_WHAT TO PRODUCE:_ Give back, word for word, the lines in the listing below from the one holding "E-posta (25, 1625)" down to the one holding "Oppervlakte­berekeningen (45, 949)", both ends included.

---- RECORDED INFORMATION

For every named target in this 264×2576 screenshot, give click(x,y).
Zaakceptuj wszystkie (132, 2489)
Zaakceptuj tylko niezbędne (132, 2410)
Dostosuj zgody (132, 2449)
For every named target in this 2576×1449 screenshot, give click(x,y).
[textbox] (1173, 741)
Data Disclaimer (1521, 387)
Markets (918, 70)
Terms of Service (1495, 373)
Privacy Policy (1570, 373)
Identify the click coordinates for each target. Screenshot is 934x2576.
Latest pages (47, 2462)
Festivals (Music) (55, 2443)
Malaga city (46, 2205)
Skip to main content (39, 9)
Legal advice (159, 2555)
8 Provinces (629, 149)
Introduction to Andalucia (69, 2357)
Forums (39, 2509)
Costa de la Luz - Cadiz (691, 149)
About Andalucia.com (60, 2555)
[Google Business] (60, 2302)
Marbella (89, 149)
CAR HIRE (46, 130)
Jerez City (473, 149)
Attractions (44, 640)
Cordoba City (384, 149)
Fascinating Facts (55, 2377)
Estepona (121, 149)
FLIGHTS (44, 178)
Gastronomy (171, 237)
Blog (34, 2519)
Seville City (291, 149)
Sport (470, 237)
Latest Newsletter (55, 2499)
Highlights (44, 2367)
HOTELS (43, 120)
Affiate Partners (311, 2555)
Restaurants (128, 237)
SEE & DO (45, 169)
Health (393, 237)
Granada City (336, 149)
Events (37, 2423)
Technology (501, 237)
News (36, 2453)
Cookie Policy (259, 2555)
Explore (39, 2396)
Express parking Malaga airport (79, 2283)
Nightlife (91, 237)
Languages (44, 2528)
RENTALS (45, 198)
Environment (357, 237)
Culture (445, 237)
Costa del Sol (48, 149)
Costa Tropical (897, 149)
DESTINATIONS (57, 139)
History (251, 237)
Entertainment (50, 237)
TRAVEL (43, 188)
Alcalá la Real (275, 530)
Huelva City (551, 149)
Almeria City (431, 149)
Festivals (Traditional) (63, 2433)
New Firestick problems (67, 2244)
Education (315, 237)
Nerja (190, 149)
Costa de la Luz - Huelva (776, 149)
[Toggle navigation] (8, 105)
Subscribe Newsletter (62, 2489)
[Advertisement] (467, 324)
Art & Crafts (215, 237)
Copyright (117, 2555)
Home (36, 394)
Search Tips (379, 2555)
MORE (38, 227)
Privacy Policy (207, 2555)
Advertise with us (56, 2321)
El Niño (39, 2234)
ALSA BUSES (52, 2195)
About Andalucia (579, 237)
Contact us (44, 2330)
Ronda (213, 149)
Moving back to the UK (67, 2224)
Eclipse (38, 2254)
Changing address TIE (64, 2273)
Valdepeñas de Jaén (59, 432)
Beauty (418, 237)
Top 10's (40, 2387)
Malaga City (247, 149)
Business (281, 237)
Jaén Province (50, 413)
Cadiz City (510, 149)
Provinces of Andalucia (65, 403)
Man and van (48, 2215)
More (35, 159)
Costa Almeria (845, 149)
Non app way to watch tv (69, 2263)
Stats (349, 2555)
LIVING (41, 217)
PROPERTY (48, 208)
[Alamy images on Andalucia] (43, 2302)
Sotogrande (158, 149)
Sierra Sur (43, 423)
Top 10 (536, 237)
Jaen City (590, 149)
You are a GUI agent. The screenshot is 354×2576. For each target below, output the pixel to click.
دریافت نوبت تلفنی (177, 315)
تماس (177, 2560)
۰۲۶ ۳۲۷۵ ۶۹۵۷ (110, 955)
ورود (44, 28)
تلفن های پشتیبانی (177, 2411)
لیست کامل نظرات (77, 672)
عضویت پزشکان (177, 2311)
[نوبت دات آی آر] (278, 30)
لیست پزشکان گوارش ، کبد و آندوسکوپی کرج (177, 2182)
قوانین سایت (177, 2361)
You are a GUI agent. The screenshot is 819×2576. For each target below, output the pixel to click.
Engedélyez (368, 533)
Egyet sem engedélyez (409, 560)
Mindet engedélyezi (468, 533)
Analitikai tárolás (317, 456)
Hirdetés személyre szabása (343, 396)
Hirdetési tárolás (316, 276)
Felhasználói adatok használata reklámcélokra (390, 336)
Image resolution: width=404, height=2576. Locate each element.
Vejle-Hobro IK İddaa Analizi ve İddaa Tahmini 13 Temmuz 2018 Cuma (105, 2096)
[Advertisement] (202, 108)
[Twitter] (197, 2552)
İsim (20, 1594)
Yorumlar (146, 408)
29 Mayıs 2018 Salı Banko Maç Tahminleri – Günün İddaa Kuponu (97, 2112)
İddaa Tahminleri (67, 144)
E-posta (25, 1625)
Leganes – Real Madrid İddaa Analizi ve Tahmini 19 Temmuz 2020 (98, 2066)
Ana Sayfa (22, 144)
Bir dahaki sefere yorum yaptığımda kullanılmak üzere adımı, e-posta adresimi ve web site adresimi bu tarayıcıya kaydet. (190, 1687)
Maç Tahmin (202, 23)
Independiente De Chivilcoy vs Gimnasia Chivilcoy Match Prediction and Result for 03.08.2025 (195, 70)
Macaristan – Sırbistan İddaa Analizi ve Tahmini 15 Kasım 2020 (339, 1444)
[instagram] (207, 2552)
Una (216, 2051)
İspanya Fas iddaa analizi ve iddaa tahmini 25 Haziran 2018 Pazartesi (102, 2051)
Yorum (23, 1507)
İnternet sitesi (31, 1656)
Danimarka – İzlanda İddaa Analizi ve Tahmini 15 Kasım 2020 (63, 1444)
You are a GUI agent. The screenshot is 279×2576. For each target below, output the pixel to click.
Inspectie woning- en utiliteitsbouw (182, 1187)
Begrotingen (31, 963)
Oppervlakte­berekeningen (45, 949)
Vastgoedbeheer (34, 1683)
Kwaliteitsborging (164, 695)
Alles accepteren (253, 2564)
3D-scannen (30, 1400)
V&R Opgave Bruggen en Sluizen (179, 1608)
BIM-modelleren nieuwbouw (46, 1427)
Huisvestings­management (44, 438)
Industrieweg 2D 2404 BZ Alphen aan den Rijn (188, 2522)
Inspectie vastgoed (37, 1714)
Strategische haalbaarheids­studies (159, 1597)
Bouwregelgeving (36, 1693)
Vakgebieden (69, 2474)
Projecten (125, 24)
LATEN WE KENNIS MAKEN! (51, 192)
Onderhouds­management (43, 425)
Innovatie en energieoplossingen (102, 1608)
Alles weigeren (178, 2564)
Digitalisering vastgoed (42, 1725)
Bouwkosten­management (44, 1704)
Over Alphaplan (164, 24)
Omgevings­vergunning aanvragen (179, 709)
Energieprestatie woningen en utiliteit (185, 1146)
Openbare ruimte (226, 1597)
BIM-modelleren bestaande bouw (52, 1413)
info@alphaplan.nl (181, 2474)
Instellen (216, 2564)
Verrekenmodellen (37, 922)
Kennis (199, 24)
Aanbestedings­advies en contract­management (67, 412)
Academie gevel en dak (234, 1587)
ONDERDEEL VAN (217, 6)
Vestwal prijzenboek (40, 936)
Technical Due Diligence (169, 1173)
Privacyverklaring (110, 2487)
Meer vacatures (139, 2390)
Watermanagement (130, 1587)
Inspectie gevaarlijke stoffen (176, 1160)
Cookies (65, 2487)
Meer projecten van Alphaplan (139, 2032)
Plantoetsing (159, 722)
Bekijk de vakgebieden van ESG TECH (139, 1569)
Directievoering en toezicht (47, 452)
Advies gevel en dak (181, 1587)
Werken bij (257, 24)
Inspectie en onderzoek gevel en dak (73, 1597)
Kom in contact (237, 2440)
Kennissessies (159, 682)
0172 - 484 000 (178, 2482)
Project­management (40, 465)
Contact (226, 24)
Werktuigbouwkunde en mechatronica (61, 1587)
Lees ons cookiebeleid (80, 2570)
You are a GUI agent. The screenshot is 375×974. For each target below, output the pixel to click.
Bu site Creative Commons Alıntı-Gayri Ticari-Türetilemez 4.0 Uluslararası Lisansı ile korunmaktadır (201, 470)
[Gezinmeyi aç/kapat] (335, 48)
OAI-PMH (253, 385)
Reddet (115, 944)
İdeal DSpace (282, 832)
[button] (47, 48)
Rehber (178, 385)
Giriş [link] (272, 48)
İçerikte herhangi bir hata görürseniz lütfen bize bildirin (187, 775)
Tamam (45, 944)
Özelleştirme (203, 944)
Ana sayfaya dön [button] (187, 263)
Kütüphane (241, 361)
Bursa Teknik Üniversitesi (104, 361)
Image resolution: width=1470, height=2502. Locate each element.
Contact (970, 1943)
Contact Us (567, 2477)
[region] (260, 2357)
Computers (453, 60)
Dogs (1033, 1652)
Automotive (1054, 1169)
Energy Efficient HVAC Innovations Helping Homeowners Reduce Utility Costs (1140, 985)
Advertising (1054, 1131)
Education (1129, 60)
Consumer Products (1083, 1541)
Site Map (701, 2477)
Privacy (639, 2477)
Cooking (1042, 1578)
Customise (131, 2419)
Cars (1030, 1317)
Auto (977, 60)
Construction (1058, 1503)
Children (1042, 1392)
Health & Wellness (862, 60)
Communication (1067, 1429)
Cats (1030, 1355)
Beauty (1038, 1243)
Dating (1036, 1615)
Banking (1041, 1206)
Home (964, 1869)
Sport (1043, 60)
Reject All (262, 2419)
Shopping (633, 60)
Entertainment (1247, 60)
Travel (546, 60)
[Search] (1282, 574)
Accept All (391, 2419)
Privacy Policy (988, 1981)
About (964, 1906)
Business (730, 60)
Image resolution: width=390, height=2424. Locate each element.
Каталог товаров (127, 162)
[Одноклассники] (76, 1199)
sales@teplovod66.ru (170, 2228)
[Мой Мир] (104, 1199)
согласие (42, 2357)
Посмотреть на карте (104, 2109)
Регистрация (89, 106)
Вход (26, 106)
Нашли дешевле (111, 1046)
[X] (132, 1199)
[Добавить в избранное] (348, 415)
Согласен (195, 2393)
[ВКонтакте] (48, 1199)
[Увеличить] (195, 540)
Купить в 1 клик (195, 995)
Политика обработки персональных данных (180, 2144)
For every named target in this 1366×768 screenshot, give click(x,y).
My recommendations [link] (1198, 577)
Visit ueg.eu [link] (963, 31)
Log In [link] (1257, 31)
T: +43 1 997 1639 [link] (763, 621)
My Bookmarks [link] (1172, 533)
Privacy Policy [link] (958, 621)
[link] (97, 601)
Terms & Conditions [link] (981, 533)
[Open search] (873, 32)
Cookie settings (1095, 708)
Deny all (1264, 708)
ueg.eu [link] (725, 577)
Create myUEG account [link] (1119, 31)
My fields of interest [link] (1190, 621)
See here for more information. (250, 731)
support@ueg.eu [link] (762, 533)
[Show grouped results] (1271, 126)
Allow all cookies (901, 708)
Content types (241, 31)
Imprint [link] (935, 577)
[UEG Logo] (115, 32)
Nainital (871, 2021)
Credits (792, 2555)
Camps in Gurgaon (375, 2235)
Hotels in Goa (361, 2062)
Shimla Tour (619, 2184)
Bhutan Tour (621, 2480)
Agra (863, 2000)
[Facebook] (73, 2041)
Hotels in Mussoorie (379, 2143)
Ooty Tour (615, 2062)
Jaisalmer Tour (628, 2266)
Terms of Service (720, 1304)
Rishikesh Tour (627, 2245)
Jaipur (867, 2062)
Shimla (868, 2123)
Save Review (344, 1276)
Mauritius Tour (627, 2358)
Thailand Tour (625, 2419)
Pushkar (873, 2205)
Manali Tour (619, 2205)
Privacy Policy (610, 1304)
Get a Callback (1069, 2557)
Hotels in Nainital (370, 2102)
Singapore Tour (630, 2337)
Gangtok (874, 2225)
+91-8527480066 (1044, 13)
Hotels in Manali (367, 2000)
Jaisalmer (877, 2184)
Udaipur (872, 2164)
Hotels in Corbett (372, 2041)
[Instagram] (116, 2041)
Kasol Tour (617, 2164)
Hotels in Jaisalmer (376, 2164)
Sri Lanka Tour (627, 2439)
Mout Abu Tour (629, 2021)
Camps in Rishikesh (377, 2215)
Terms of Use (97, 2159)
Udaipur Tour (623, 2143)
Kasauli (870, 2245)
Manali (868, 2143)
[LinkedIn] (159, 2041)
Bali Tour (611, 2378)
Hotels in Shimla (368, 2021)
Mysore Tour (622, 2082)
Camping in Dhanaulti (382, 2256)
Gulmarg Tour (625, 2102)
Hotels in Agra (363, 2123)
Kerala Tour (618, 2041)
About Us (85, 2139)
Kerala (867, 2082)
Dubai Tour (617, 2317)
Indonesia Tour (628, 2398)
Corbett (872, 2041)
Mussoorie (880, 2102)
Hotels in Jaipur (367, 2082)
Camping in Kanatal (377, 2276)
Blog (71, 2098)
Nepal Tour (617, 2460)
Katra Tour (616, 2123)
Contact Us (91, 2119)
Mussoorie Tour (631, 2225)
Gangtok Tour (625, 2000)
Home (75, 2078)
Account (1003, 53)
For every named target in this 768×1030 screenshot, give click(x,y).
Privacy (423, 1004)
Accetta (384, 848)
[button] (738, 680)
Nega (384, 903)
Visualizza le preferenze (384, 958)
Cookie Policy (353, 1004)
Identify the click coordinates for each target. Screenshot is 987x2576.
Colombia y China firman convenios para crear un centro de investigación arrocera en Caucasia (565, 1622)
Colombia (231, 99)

--------

_OUTPUT OF THE TASK:_
E-posta (25, 1625)
Leganes – Real Madrid İddaa Analizi ve Tahmini 19 Temmuz 2020 (98, 2066)
Ana Sayfa (22, 144)
Bir dahaki sefere yorum yaptığımda kullanılmak üzere adımı, e-posta adresimi ve web site adresimi bu tarayıcıya kaydet. (190, 1687)
Maç Tahmin (202, 23)
Independiente De Chivilcoy vs Gimnasia Chivilcoy Match Prediction and Result for 03.08.2025 (195, 70)
Macaristan – Sırbistan İddaa Analizi ve Tahmini 15 Kasım 2020 (339, 1444)
[instagram] (207, 2552)
Una (216, 2051)
İspanya Fas iddaa analizi ve iddaa tahmini 25 Haziran 2018 Pazartesi (102, 2051)
Yorum (23, 1507)
İnternet sitesi (31, 1656)
Danimarka – İzlanda İddaa Analizi ve Tahmini 15 Kasım 2020 (63, 1444)
You are a GUI agent. The screenshot is 279×2576. For each target below, output the pixel to click.
Inspectie woning- en utiliteitsbouw (182, 1187)
Begrotingen (31, 963)
Oppervlakte­berekeningen (45, 949)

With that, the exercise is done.